Cultural critic Lee Siegel, a regular contributor to the Daily Beast and The New Republic, described the mutually congratulatory behavior as a “cultural style,” not an empathetic shift. “The pressure to please and be popular is what I don’t like about this stuff,” he said. “That is more lethal to journalism than a bunch of anonymous loons screaming insults.”
Later, in an email, he continued: “It’s as if the gene that detects insincerity had been removed from us. Or is it that we are all playing this new complicated game of insincerity?

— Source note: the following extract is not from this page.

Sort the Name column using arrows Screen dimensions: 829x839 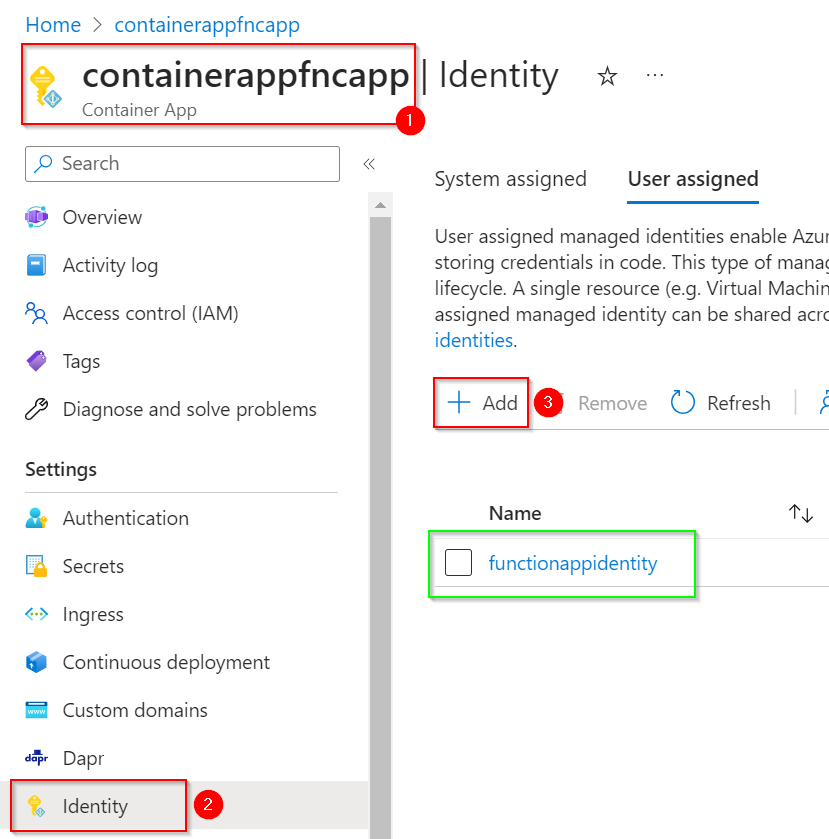click(x=800, y=513)
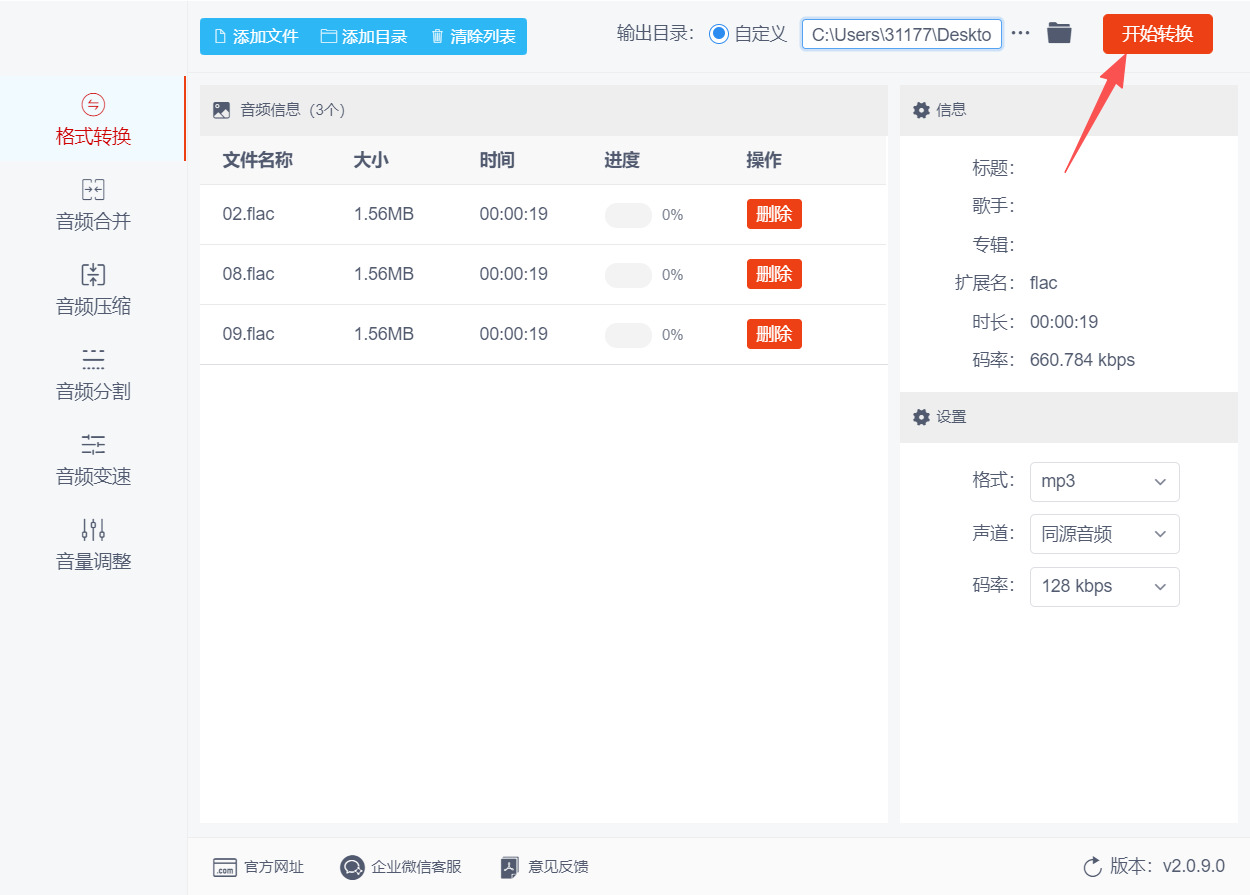
Task: Expand the 声道 同源音频 dropdown
Action: (1104, 534)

I thought we revolted against King George so that we could stop paying taxes to England and to liberate ourselves from obnoxious British insincerity.” He suggested Mr. Carr “stop following himself on Twitter and get back to work.” Meow!
It’s clear that Internice has its limits. “If Peggy Noonan writes something in The Wall Street Journal that’s absurd, ha-ha, it’s always fun to make fun of Peggy Noonan,” said Ms. Baker, the blogger. “But if I know that person is someone I follow, or they follow me, or I like them, I just think twice. I’m not going to write something just to be provocative or get a cheap laugh.” She did that once, she said, when she’d only been on Tumblr for two weeks and had yet to learn the customs, but her sarcastic blog post just ended up making her feel horrible. “It just made me think, O.K., I can do better than this,” she said.